▸ **Assigned task**
Write out the whole listing below exactly, skipping each picture.
*** Material for this task ***
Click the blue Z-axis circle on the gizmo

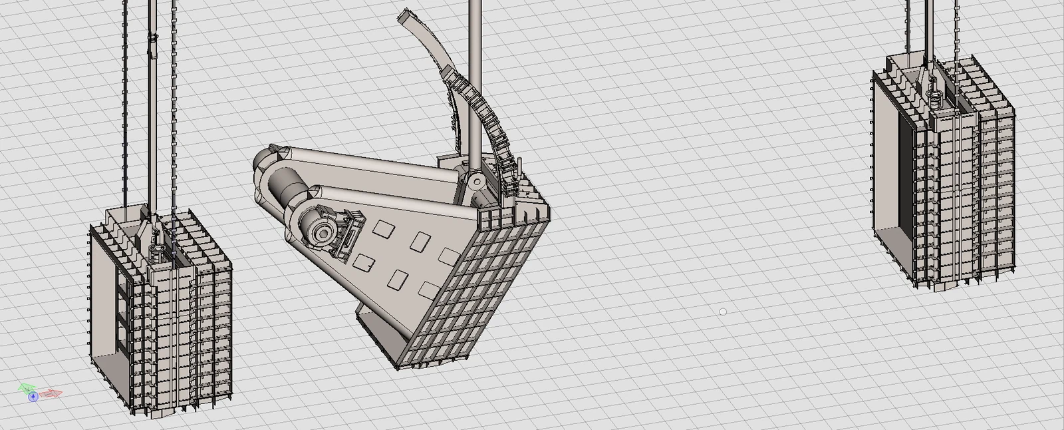tap(33, 396)
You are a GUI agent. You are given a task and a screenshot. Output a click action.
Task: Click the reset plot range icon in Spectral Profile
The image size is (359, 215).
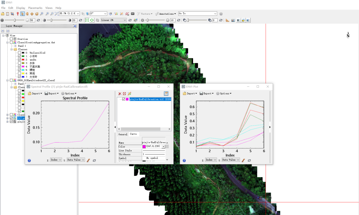(x=94, y=160)
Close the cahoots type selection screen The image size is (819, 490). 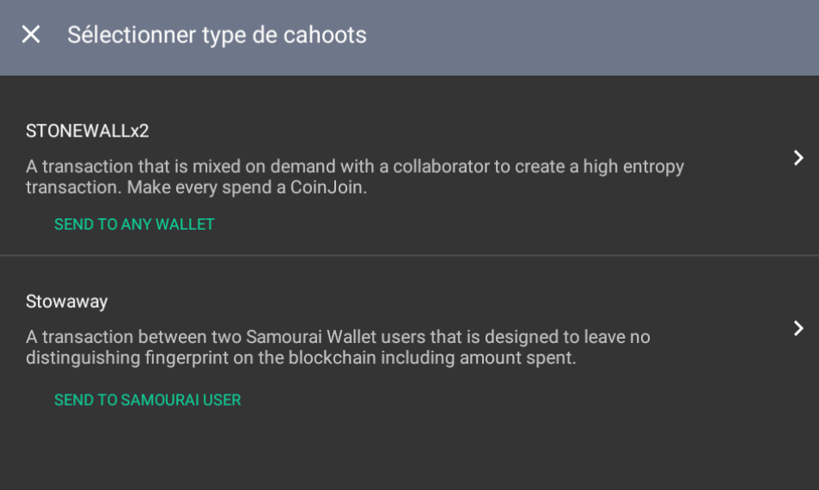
*** End of Material for this task ***
▸ **Exercise answer**
Click the blue Z-axis circle on the gizmo

tap(33, 396)
You are a GUI agent. You are given a task and a screenshot. Output a click action.
Task: Click the reset plot range icon in Spectral Profile
The image size is (359, 215).
(x=94, y=160)
Close the cahoots type selection screen The image size is (819, 490). 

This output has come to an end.